Instructions for the task.
Retype the data exactly, from its first line to the line containing "You are a computer-use agent. Screen", including both, and skip any picture.

--- START ---

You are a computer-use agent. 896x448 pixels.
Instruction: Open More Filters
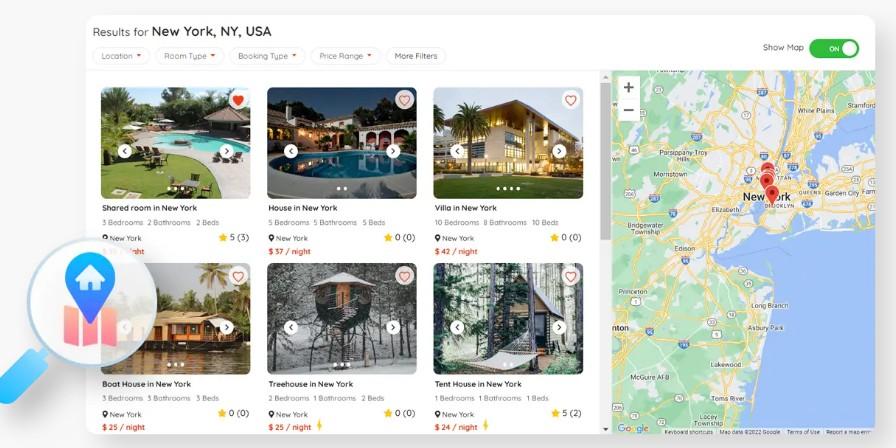point(416,56)
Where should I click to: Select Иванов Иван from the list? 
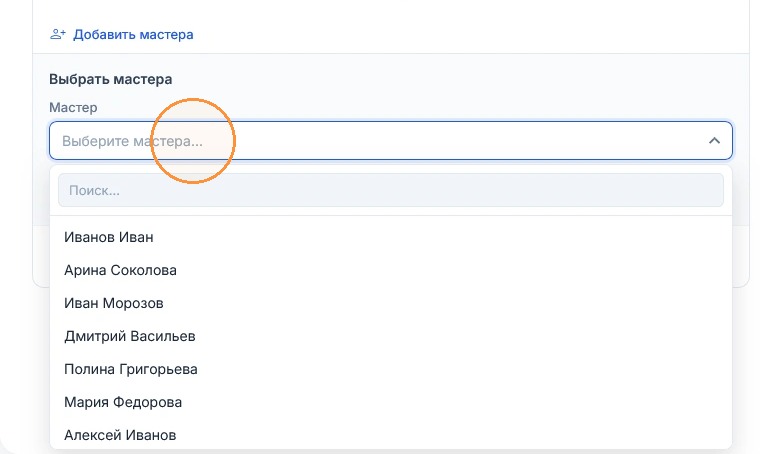(x=391, y=237)
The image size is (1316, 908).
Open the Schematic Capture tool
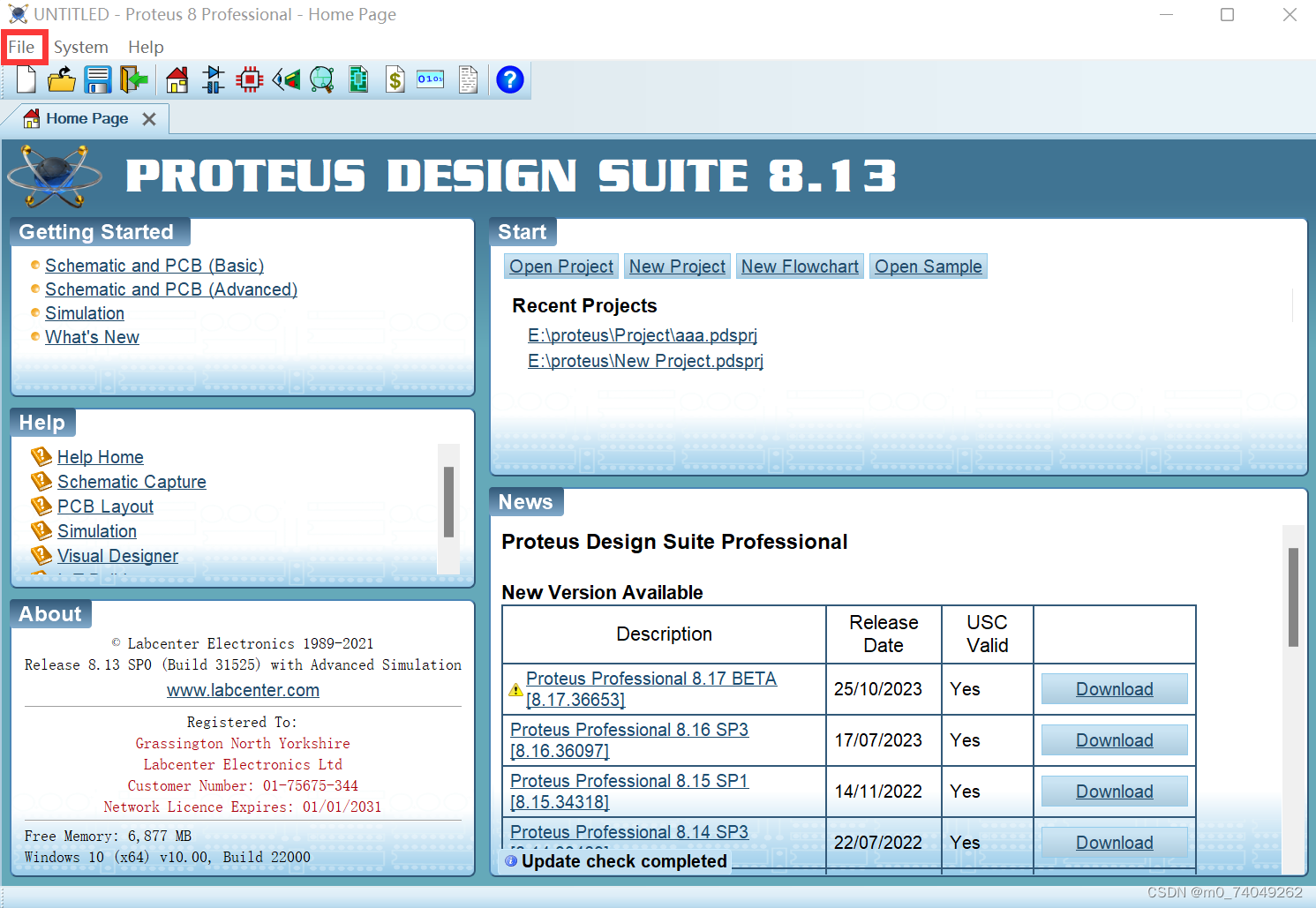[213, 79]
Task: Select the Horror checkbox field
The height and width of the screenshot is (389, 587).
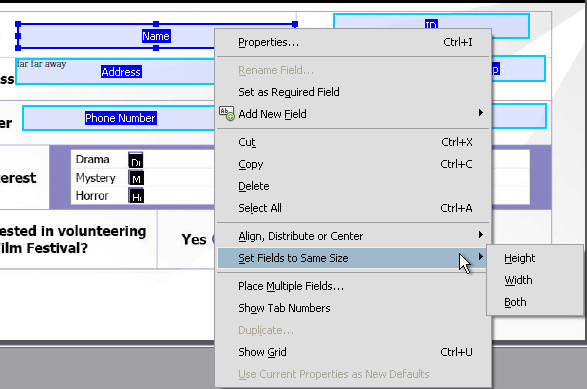Action: point(136,195)
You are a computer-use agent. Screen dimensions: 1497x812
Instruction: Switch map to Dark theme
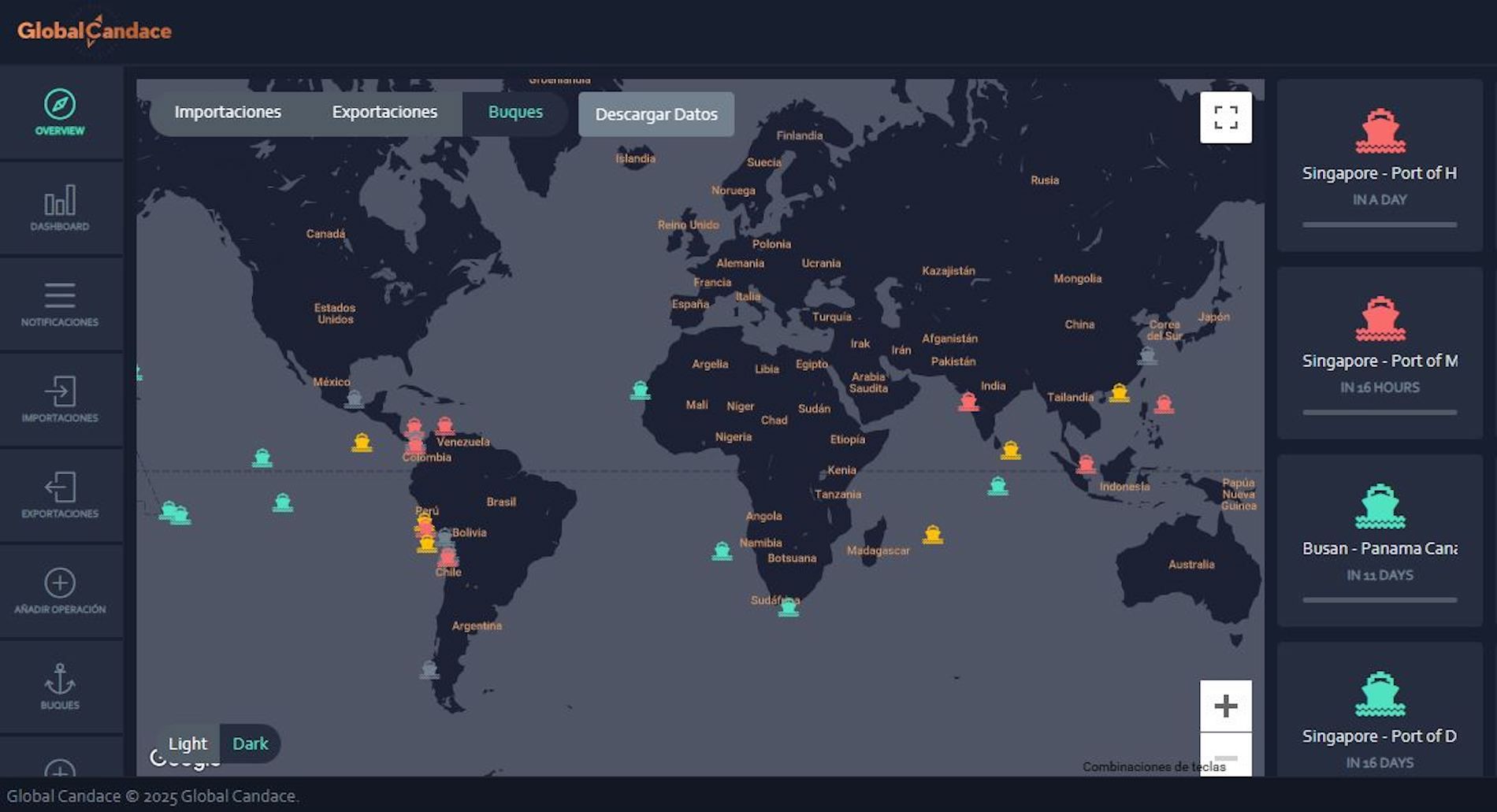250,743
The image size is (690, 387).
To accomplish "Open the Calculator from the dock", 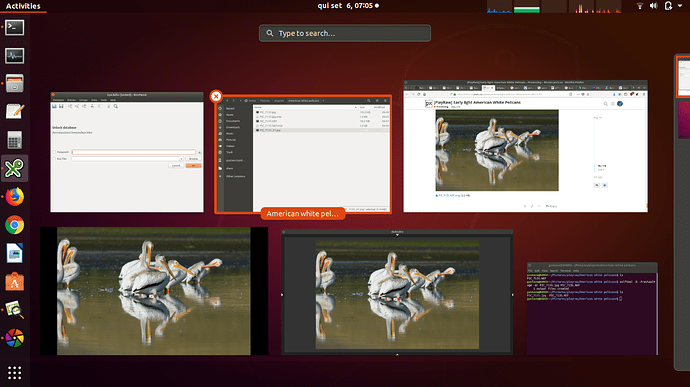I will coord(15,140).
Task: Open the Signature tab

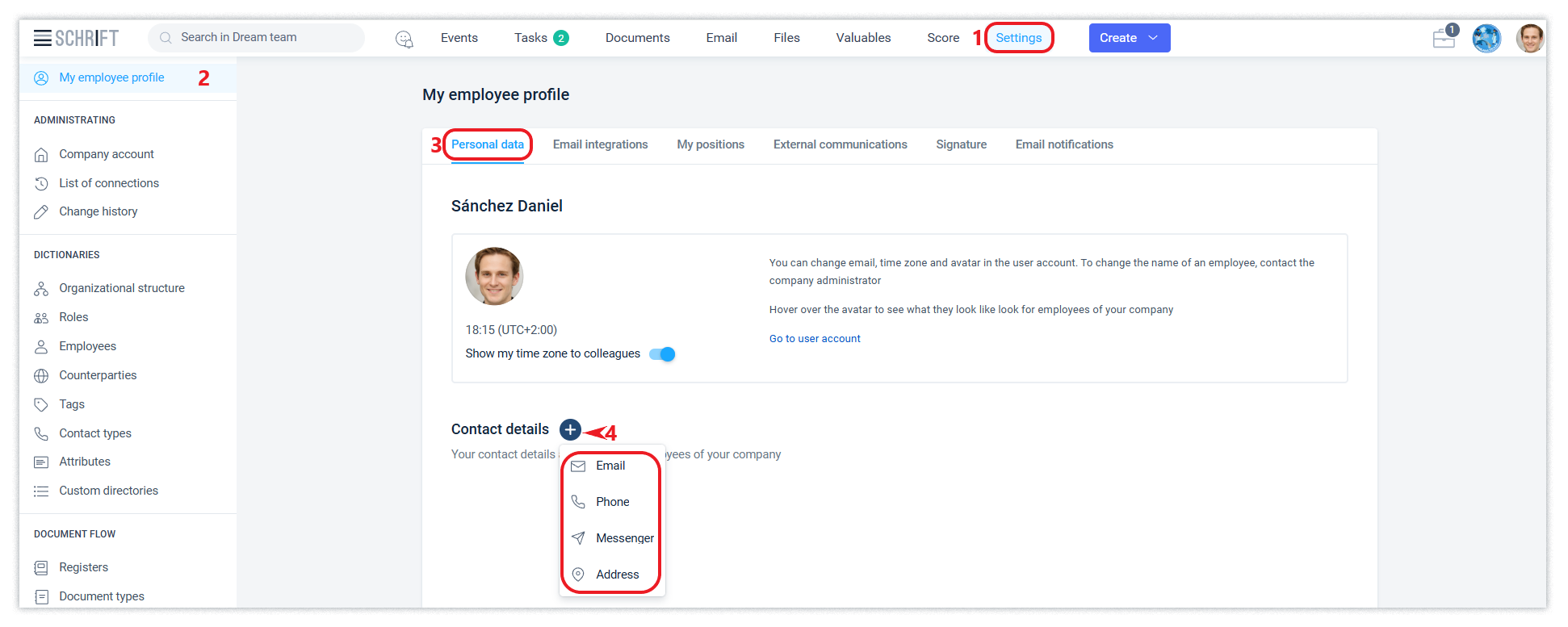Action: (961, 144)

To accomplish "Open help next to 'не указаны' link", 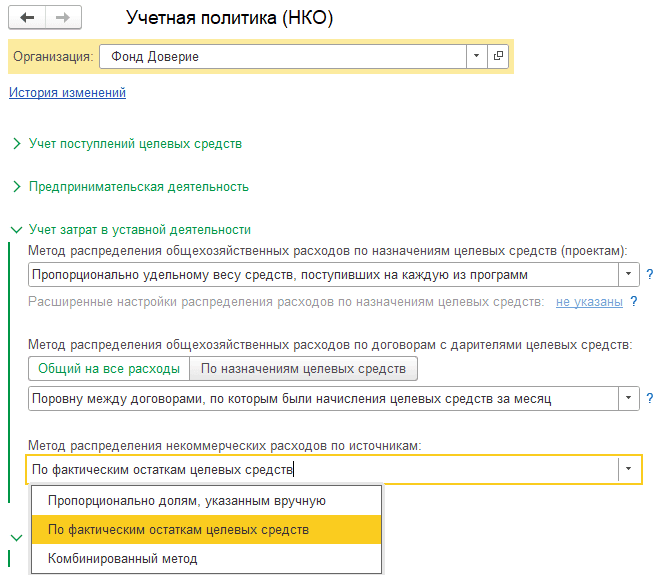I will 634,301.
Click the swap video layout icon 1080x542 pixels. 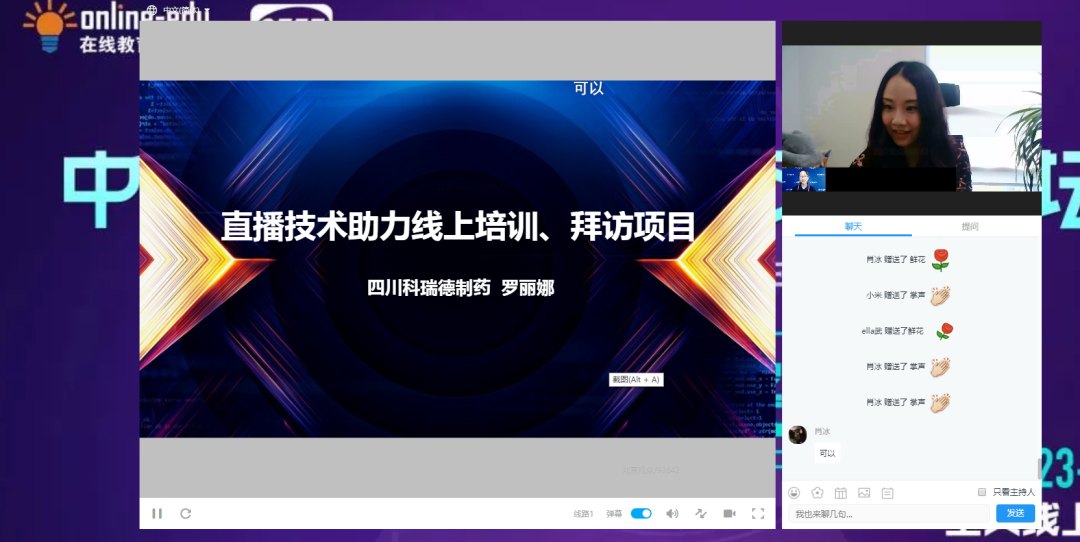click(701, 513)
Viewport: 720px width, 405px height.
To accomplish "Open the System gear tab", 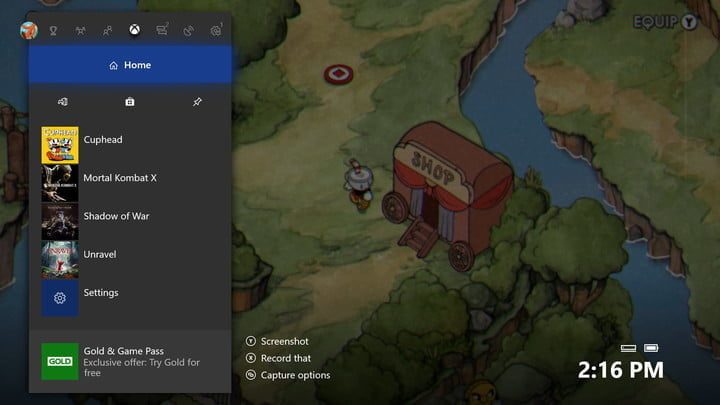I will coord(215,30).
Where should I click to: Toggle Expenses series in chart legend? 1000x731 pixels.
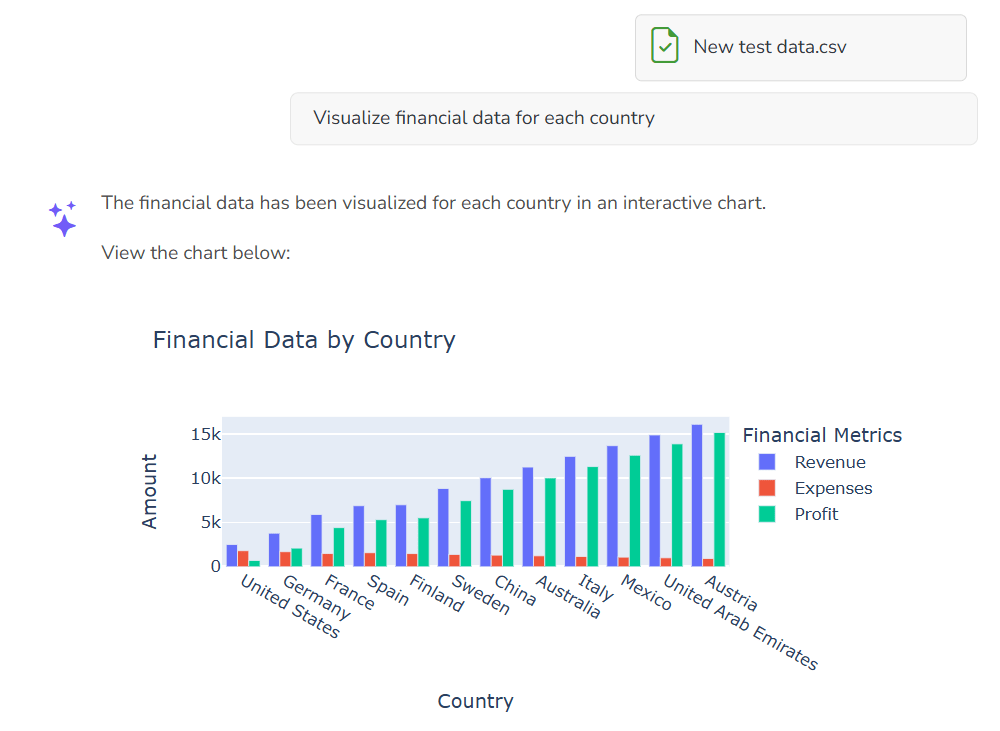[833, 488]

--- END ---

Answer below.
You are a computer-use agent. 896x448 pixels.
Instruction: Open More Filters
point(416,56)
Where should I click to: Select Иванов Иван from the list? 
(x=391, y=237)
The image size is (1316, 908).
Open the Schematic Capture tool
[213, 79]
Task: Select the Horror checkbox field
The height and width of the screenshot is (389, 587).
Action: point(136,195)
You are a computer-use agent. Screen dimensions: 1497x812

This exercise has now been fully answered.